MEMORIAUX DE ROUILLE
DE LA VALLEE DU CAROL

 

Elles furent remisées dans un coin de resserre ou reléguées au fond d’un pré, à l’abri sous un arbre ou contre un mur de pierre, au cas où… Antiques machines agricoles à l’usage d’une paysannerie confrontée à une inexorable modernité. Vite obsolètes, tombées en désuétude, elles ne furent pas pour autant envoyées d’emblée à la refonte. Il est vrai qu’elles avaient été conçues pour durer pas moins d’une éternité, fabriquées ainsi, dans les aciers les plus massifs et les fontes les plus épaisses.

Ces machines agricoles qui apparurent progressivement durant la première moitié du vingtième siècle, entraînèrent la vallée dans le chamboulement du progrès. En peu de décennies c’en fut alors fini de la vie ancestrale, de l’autarcie, des immuables pratiques qui se transmettaient d’une génération à l’autre. Elles allégèrent certes les durs labeurs en même temps qu’elles réduisirent la nombreuse main d’œuvre jusqu’alors nécessaire aux travaux des champs, ouvrant ainsi toutes grandes les portes de l’exode rural.

Elles furent d’abord tractées par la force animale, essentiellement des attelages de rustiques vaches de race carolaise, habituées, de longue date, à porter le joug notamment pour tirer charrues et charrettes. Les plus emblématiques de ces machines furent sans aucun doute les faucheuses mécaniques avec leur long bras hérissé de couteaux affilés comme des dents de requin et leur curieux siège métallique en forme de fessier. Une personne à l’avant qui en tapotant avec un bâton sur le joug menait l’attelage et une autre sur le siège pour manœuvrer la machine. L’herbe ainsi coupée se couchait soigneusement en larges bandes régulières et le pré tout entier était fauché en bien moins de temps qu’il en aurait fallu à une cohorte de bras armée de faux.

Comme la plupart des régions montagneuses, la vallée du Carol a été de tout temps, une terre d’élevage tournée vers le pastoralisme. La fenaison y a toujours représenté le plus gros du travail de la ferme. Après les faucheuses, les paysans se dotèrent de faneuses, ingénieuses machines destinées à retourner le foin. De même, ils optèrent pour les râteleuses et autres andaineuses, sortes de longs râteaux mécaniques munis d’une multitude de tiges métalliques qu’une personne assise sur un siège central abaissait ou levait pour disposer le fourrage en andain. Cependant, il fallut attendre l’avènement du tracteur pour voir apparaître les premières botteleuses car les attelages d’animaux manquaient de puissance pour mettre en branle les multiples rouages nécessaires pour presser et ficeler le foin.

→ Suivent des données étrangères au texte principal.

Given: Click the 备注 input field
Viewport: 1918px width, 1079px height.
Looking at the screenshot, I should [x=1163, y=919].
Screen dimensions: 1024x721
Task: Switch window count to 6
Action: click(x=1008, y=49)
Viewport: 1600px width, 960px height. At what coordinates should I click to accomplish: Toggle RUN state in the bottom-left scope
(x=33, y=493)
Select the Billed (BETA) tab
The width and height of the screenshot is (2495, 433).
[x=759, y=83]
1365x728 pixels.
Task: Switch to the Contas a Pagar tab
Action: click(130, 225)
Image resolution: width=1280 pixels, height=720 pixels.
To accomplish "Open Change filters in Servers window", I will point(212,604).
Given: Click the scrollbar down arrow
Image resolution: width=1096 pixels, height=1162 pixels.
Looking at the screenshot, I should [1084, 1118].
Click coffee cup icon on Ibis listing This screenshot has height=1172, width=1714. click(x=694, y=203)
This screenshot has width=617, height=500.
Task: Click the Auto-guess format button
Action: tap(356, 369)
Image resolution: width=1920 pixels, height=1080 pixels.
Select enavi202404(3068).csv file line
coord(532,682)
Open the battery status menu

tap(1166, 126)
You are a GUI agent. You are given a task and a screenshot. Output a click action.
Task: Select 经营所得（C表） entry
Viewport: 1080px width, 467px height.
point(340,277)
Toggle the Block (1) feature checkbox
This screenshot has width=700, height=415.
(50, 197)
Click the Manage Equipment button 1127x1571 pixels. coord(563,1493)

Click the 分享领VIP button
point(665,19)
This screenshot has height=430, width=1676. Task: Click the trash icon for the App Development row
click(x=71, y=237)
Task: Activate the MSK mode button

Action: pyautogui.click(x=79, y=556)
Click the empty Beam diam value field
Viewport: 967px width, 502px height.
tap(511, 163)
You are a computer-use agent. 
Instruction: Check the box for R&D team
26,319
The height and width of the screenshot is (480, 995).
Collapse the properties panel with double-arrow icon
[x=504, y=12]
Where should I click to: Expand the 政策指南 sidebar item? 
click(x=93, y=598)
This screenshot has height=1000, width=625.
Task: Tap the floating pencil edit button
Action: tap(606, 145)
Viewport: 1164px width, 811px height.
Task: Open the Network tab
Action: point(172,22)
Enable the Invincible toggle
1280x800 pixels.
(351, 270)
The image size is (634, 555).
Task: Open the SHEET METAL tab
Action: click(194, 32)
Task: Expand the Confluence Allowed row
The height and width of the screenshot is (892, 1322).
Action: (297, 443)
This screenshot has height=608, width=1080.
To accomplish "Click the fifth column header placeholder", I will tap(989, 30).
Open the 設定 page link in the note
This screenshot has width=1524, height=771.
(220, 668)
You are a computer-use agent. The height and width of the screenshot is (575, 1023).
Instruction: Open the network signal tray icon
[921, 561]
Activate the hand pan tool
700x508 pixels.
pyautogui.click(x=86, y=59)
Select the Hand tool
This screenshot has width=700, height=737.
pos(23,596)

Bien évidemment, dès qu’ils purent acquérir ces fameux tracteurs, les paysans s’empressèrent d’adapter, avec plus ou moins d’ingéniosité, les outils en leur possession pour pouvoir les atteler à l’arrière de leur engin. Mais ce satané tracteur, objet de toutes les convoitises, fut, en n’en pas douter, le cheval de Troie de la paysannerie. Progressivement mais irrémédiablement, c’en fut fini des paysans, ceux qui subsistèrent, exercèrent un métier, celui d’agriculteur. Sans autre choix, ils prêtèrent allégeance à la mécanisation, aux banques, à la rentabilité, pour en arriver de nos jours à passer le plus clair de leur temps enfermés dans la cabine d’un tracteur ou rivés sur un écran d’ordinateur.

 

LA VALLEE DU CAROL AU TEMPS JADIS

Les photographies anciennes témoignent d’une vallée bien différente, difficilement reconnaissable tant la physionomie des lieux a changé. Les forêts restaient alors cantonnées sur le haut des montagnes, les flancs étaient soigneusement entretenus et des murets de pierres délimitaient le moindre carré de terre où il était possible d’arracher un brin de subsistance à la nature. De nos jours, bouleaux, noisetiers et broussailles envahissent inexorablement ces terrains, seules quelques rares parcelles qui se prêtent à la mécanisation, résistent encore aux assauts.

Il faut chercher au milieu des herbes folles, dans les prés à l’abandon, parfois même se frayer un chemin dans les fourrés et les genets pour découvrir ces antiques machines agricoles. Certains considèrent ces fatras de ferraille en pleine nature comme des dépotoirs, des décharges sauvages souillant la vallée. Voyons-y plutôt des vestiges à la gloire de la paysannerie, des monuments occultes d’un monde de dur labeur à jamais disparu où chaque antique machine conserve les traces d’une histoire singulière comme  autant de mémoriaux cuirassés par la rouille.